TRECHO PARA LEITURA
***
Texto: Diogo Batalha

Acompanhado do prazo de entrega do texto para o DN Brasil, fui ao café mais próximo de casa e sentei para tentar dar alguma forma as palavras. Comecei então a pensar em qual aspecto da cultura portuguesa eu poderia dividir aqui.

Pensei que, talvez, eu pudesse falar sobre o Português mais esperto que já existiu: Dom João VI. E não sou eu quem diz isso. É a história. Afinal, até Napoleão deixou claro que o rei de Portugal foi o único capaz de enganá-lo.

Só para dar o contexto histórico: Dom João VI estava entre a cruz e a espada. Ou melhor, entre a baguete e o fish’n’chips. De um lado, a França queria forçar um bloqueio comercial contra a Inglaterra. Do outro lado, a Inglaterra, sua aliada histórica.

Como o rei saiu dessa sinuca de bico? Bem… ele fez valer a aliança com a Inglaterra, meteu esposa, concubina, periquito, papagaio e tudo mais o que pudesse num barco. Zarpou e deixou Napoleão (e o povo português) a ver navios. Literalmente.

Comecei então a imaginar como seria uma coluna de jornal de um cidadão do Rio de Janeiro ao ver desembarcar o rei e toda a sua corte. Como ele relataria aquela mudança da capital para o Brasil?

“Rio de Janeiro, 1808 — Cá estamos nós, pobres mortais, a observar o espetáculo. E não falo do ruído e das músicas que sempre ecoaram pela cidade. Falo de outro tipo de movimento, mais silencioso, porém muito mais impactante: os despejos.
***
DADOS DO EXERCÍCIO
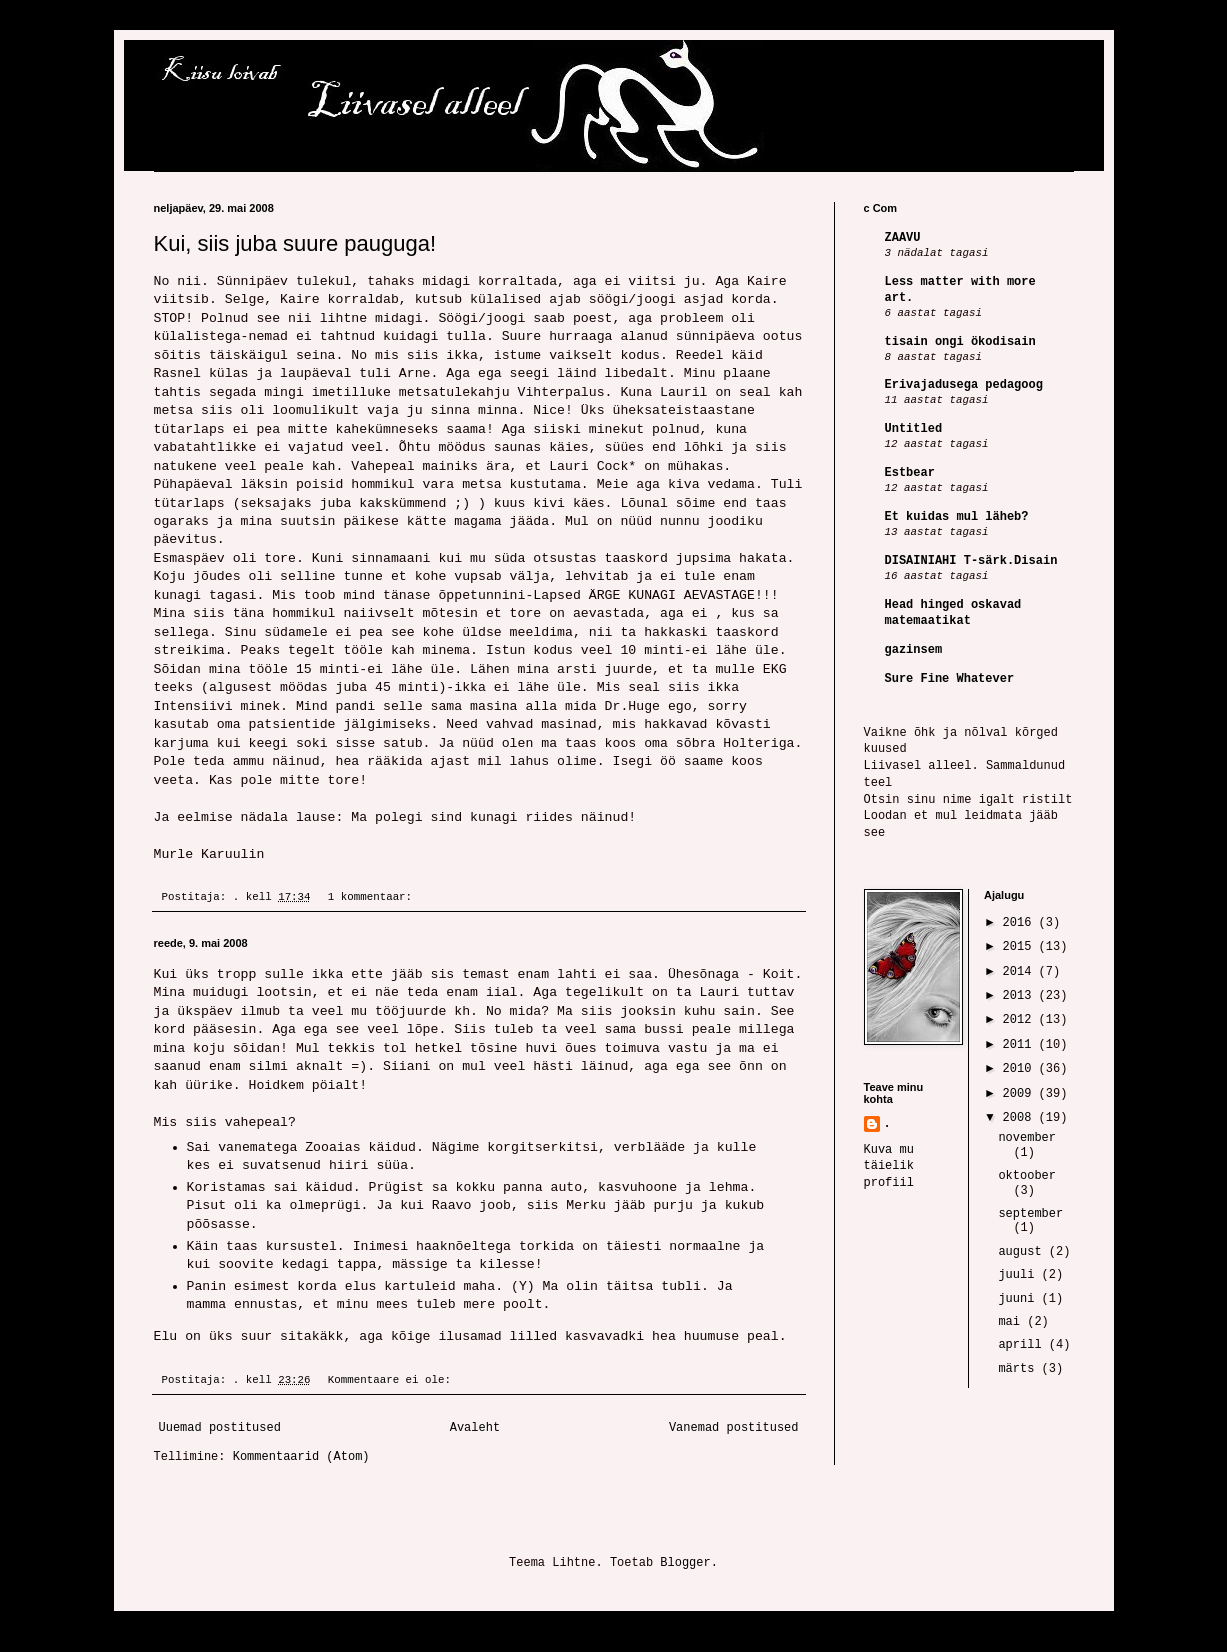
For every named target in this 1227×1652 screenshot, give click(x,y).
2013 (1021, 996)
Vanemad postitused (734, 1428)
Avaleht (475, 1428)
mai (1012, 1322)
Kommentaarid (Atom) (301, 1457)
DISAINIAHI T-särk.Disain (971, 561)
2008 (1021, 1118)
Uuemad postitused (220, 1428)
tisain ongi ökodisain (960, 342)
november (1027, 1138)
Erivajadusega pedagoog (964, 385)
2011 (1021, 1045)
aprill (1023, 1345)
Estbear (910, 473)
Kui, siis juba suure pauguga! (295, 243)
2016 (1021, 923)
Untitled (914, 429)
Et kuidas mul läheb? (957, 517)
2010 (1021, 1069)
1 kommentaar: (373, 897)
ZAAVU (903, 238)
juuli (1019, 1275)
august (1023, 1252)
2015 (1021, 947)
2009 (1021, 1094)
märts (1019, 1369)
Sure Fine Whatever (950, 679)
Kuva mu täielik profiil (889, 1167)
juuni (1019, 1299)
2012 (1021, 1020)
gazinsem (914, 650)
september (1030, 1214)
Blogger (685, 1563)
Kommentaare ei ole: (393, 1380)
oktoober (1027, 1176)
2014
***
O QUE FAZER
**A)** Conte as linhas da listagem que contêm a palavra "postitused" e informe apenas esse número.
**B)** Prossiga com o texto sobre a chegada de Dom João VI ao Rio de Janeiro, a partir do ponto em que ele termina.

RESULTADOS FINAIS
**A)** 2

**B)**
São milhares de famílias que foram sumariamente expulsas de casa para dar lugar à nobreza europeia. Como se já não bastasse as agruras do cotidiano, agora temos de enfrentar o jugo de quem decidiu que nossas casas são boas demais para nós.

Nosso lar, outrora simples, hoje se vê transformado em palco de imposições. As casas, antes ocupadas por pessoas humildes - e de lá retiradas - agora ostentam um fatídico "PR" escrito nas portas.

Ah, esse símbolo, que dizem significar Príncipe Regente, aqui no nosso canto, já ganhou novo significado: Ponham-se na Rua.”

Satisfeito com a minha ideia de texto, finalmente toquei no café - que a esta altura já estava frio de tanto esperar. Comecei a olhar em volta o bairro onde vivo. No jornal do senhor na mesa ao lado, a manchete informa sobre a crise da habitação que existe em Lisboa.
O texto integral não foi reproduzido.